(Records drawn from a dataset)
= = = = =
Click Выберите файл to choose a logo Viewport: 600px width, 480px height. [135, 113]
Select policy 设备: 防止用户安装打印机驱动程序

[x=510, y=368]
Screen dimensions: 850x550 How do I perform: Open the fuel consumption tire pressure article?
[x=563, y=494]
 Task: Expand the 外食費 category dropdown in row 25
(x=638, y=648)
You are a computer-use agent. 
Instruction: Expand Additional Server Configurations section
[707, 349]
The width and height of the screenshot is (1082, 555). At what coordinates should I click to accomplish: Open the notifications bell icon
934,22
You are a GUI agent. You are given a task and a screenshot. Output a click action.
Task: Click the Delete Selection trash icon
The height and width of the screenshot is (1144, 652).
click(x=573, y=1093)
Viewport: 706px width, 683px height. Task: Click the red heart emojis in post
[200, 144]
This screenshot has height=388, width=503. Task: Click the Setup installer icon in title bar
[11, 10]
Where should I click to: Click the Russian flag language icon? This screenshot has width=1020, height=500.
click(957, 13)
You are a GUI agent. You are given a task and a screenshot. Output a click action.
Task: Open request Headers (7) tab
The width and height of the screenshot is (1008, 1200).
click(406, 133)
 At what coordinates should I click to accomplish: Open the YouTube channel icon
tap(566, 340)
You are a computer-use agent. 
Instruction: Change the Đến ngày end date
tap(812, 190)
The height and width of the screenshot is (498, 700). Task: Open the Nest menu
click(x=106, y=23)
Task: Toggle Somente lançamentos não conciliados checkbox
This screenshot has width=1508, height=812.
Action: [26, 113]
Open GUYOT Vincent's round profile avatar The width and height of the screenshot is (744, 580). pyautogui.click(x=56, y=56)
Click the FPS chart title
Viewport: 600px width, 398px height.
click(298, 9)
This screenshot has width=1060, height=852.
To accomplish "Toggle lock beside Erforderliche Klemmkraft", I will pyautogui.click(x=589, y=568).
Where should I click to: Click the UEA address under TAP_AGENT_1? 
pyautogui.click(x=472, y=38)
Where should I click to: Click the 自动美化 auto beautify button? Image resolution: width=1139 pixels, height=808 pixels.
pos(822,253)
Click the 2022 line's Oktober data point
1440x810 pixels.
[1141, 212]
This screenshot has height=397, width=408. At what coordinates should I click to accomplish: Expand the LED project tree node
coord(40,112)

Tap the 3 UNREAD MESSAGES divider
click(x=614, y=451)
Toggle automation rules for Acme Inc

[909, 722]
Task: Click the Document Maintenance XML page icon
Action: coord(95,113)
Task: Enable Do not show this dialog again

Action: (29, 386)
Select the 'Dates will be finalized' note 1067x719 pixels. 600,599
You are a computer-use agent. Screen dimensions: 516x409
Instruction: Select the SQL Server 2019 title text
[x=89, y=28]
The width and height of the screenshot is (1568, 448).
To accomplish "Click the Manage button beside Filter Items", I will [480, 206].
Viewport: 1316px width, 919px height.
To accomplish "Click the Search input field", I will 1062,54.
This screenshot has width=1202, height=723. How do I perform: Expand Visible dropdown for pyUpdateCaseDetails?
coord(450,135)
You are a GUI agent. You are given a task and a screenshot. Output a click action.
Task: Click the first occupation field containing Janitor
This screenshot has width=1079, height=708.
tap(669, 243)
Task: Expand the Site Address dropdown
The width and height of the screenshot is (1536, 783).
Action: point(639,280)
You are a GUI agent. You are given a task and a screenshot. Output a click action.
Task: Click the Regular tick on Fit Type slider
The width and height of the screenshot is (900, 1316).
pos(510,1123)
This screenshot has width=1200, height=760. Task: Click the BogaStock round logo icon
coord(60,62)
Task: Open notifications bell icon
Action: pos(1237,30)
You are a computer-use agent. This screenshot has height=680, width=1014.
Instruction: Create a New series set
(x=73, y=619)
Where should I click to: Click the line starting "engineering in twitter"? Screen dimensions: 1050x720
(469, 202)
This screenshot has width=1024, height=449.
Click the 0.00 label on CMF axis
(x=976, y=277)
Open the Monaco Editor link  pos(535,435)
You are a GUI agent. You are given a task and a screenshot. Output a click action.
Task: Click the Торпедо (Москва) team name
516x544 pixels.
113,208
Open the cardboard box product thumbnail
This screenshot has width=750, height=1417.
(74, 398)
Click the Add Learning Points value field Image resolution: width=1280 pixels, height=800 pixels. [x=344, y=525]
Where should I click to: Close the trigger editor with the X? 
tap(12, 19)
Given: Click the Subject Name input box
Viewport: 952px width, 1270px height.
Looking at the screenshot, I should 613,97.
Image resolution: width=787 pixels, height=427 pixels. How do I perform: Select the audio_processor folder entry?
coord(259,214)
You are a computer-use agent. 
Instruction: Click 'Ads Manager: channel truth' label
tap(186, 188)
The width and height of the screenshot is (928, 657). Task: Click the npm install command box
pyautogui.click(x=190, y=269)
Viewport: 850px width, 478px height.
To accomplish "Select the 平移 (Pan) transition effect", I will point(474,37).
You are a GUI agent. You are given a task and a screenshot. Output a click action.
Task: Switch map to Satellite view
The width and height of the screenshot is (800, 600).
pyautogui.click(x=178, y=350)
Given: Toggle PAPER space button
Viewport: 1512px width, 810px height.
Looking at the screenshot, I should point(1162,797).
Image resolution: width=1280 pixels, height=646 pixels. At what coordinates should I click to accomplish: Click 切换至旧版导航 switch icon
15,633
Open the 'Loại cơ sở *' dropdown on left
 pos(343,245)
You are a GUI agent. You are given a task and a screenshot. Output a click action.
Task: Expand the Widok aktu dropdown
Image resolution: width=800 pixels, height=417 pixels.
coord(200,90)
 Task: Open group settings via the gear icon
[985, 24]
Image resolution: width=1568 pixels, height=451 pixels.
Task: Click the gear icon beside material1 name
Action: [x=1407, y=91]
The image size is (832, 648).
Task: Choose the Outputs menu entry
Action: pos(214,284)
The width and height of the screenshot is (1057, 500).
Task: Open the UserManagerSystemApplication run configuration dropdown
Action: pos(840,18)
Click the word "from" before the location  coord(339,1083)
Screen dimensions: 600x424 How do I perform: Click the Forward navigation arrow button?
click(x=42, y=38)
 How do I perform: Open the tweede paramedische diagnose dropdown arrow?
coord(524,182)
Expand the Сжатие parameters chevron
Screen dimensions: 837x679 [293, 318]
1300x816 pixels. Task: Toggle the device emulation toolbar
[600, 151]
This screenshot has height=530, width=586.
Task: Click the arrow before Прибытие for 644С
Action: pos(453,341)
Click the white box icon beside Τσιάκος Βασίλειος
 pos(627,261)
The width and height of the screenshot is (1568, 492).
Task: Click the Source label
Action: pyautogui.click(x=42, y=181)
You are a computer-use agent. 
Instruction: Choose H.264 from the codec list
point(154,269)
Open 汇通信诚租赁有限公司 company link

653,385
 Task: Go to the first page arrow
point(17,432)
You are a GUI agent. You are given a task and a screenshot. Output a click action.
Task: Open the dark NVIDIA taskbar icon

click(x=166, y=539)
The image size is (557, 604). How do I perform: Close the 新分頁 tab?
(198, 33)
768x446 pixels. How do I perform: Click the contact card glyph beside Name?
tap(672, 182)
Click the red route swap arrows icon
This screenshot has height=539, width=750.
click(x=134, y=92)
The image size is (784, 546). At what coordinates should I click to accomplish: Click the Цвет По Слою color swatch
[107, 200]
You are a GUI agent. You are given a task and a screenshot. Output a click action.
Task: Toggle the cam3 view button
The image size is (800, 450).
= = = = =
## Exercise prompt
What is needed is an exact copy of every entry.

## Output of the exercise
Click Выберите файл to choose a logo Viewport: 600px width, 480px height. [135, 113]
Select policy 设备: 防止用户安装打印机驱动程序

[x=510, y=368]
Screen dimensions: 850x550 How do I perform: Open the fuel consumption tire pressure article?
[x=563, y=494]
 Task: Expand the 外食費 category dropdown in row 25
(x=638, y=648)
You are a computer-use agent. 
Instruction: Expand Additional Server Configurations section
[707, 349]
The width and height of the screenshot is (1082, 555). At what coordinates should I click to accomplish: Open the notifications bell icon
934,22
You are a GUI agent. You are given a task and a screenshot. Output a click action.
Task: Click the Delete Selection trash icon
The height and width of the screenshot is (1144, 652).
click(x=573, y=1093)
Viewport: 706px width, 683px height. Task: Click the red heart emojis in post
[200, 144]
This screenshot has height=388, width=503. Task: Click the Setup installer icon in title bar
[11, 10]
Where should I click to: Click the Russian flag language icon? This screenshot has width=1020, height=500.
click(957, 13)
You are a GUI agent. You are given a task and a screenshot. Output a click action.
Task: Open request Headers (7) tab
The width and height of the screenshot is (1008, 1200).
click(406, 133)
 At what coordinates should I click to accomplish: Open the YouTube channel icon
tap(566, 340)
You are a computer-use agent. 
Instruction: Change the Đến ngày end date
tap(812, 190)
The height and width of the screenshot is (498, 700). Task: Open the Nest menu
click(x=106, y=23)
Task: Toggle Somente lançamentos não conciliados checkbox
This screenshot has width=1508, height=812.
Action: [26, 113]
Open GUYOT Vincent's round profile avatar The width and height of the screenshot is (744, 580). pyautogui.click(x=56, y=56)
Click the FPS chart title
Viewport: 600px width, 398px height.
click(298, 9)
This screenshot has width=1060, height=852.
To accomplish "Toggle lock beside Erforderliche Klemmkraft", I will pyautogui.click(x=589, y=568).
Where should I click to: Click the UEA address under TAP_AGENT_1? 
pyautogui.click(x=472, y=38)
Where should I click to: Click the 自动美化 auto beautify button? Image resolution: width=1139 pixels, height=808 pixels.
pos(822,253)
Click the 2022 line's Oktober data point
1440x810 pixels.
[1141, 212]
This screenshot has height=397, width=408. At what coordinates should I click to accomplish: Expand the LED project tree node
coord(40,112)

Tap the 3 UNREAD MESSAGES divider
click(x=614, y=451)
Toggle automation rules for Acme Inc

[909, 722]
Task: Click the Document Maintenance XML page icon
Action: coord(95,113)
Task: Enable Do not show this dialog again

Action: (29, 386)
Select the 'Dates will be finalized' note 1067x719 pixels. 600,599
You are a computer-use agent. Screen dimensions: 516x409
Instruction: Select the SQL Server 2019 title text
[x=89, y=28]
The width and height of the screenshot is (1568, 448).
To accomplish "Click the Manage button beside Filter Items", I will [480, 206].
Viewport: 1316px width, 919px height.
To accomplish "Click the Search input field", I will 1062,54.
This screenshot has width=1202, height=723. How do I perform: Expand Visible dropdown for pyUpdateCaseDetails?
coord(450,135)
You are a GUI agent. You are given a task and a screenshot. Output a click action.
Task: Click the first occupation field containing Janitor
This screenshot has width=1079, height=708.
tap(669, 243)
Task: Expand the Site Address dropdown
The width and height of the screenshot is (1536, 783).
Action: point(639,280)
You are a GUI agent. You are given a task and a screenshot. Output a click action.
Task: Click the Regular tick on Fit Type slider
The width and height of the screenshot is (900, 1316).
pos(510,1123)
This screenshot has width=1200, height=760. Task: Click the BogaStock round logo icon
coord(60,62)
Task: Open notifications bell icon
Action: pos(1237,30)
You are a computer-use agent. This screenshot has height=680, width=1014.
Instruction: Create a New series set
(x=73, y=619)
Where should I click to: Click the line starting "engineering in twitter"? Screen dimensions: 1050x720
(469, 202)
This screenshot has width=1024, height=449.
Click the 0.00 label on CMF axis
(x=976, y=277)
Open the Monaco Editor link  pos(535,435)
You are a GUI agent. You are given a task and a screenshot. Output a click action.
Task: Click the Торпедо (Москва) team name
516x544 pixels.
113,208
Open the cardboard box product thumbnail
This screenshot has width=750, height=1417.
(74, 398)
Click the Add Learning Points value field Image resolution: width=1280 pixels, height=800 pixels. [x=344, y=525]
Where should I click to: Close the trigger editor with the X? 
tap(12, 19)
Given: Click the Subject Name input box
Viewport: 952px width, 1270px height.
Looking at the screenshot, I should 613,97.
Image resolution: width=787 pixels, height=427 pixels. How do I perform: Select the audio_processor folder entry?
coord(259,214)
You are a computer-use agent. 
Instruction: Click 'Ads Manager: channel truth' label
tap(186, 188)
The width and height of the screenshot is (928, 657). Task: Click the npm install command box
pyautogui.click(x=190, y=269)
Viewport: 850px width, 478px height.
To accomplish "Select the 平移 (Pan) transition effect", I will point(474,37).
You are a GUI agent. You are given a task and a screenshot. Output a click action.
Task: Switch map to Satellite view
The width and height of the screenshot is (800, 600).
pyautogui.click(x=178, y=350)
Given: Toggle PAPER space button
Viewport: 1512px width, 810px height.
Looking at the screenshot, I should point(1162,797).
Image resolution: width=1280 pixels, height=646 pixels. At what coordinates should I click to accomplish: Click 切换至旧版导航 switch icon
15,633
Open the 'Loại cơ sở *' dropdown on left
 pos(343,245)
You are a GUI agent. You are given a task and a screenshot. Output a click action.
Task: Expand the Widok aktu dropdown
Image resolution: width=800 pixels, height=417 pixels.
coord(200,90)
 Task: Open group settings via the gear icon
[985, 24]
Image resolution: width=1568 pixels, height=451 pixels.
Task: Click the gear icon beside material1 name
Action: [x=1407, y=91]
The image size is (832, 648).
Task: Choose the Outputs menu entry
Action: pos(214,284)
The width and height of the screenshot is (1057, 500).
Task: Open the UserManagerSystemApplication run configuration dropdown
Action: pos(840,18)
Click the word "from" before the location  coord(339,1083)
Screen dimensions: 600x424 How do I perform: Click the Forward navigation arrow button?
click(x=42, y=38)
 How do I perform: Open the tweede paramedische diagnose dropdown arrow?
coord(524,182)
Expand the Сжатие parameters chevron
Screen dimensions: 837x679 [293, 318]
1300x816 pixels. Task: Toggle the device emulation toolbar
[600, 151]
This screenshot has height=530, width=586.
Task: Click the arrow before Прибытие for 644С
Action: pos(453,341)
Click the white box icon beside Τσιάκος Βασίλειος
 pos(627,261)
The width and height of the screenshot is (1568, 492).
Task: Click the Source label
Action: pyautogui.click(x=42, y=181)
You are a computer-use agent. 
Instruction: Choose H.264 from the codec list
point(154,269)
Open 汇通信诚租赁有限公司 company link

653,385
 Task: Go to the first page arrow
point(17,432)
You are a GUI agent. You are given a task and a screenshot. Output a click action.
Task: Open the dark NVIDIA taskbar icon

click(x=166, y=539)
The image size is (557, 604). How do I perform: Close the 新分頁 tab?
(198, 33)
768x446 pixels. How do I perform: Click the contact card glyph beside Name?
tap(672, 182)
Click the red route swap arrows icon
This screenshot has height=539, width=750.
click(x=134, y=92)
The image size is (784, 546). At what coordinates should I click to accomplish: Click the Цвет По Слою color swatch
[107, 200]
You are a GUI agent. You are given a task and a screenshot. Output a click action.
Task: Toggle the cam3 view button
The image size is (800, 450).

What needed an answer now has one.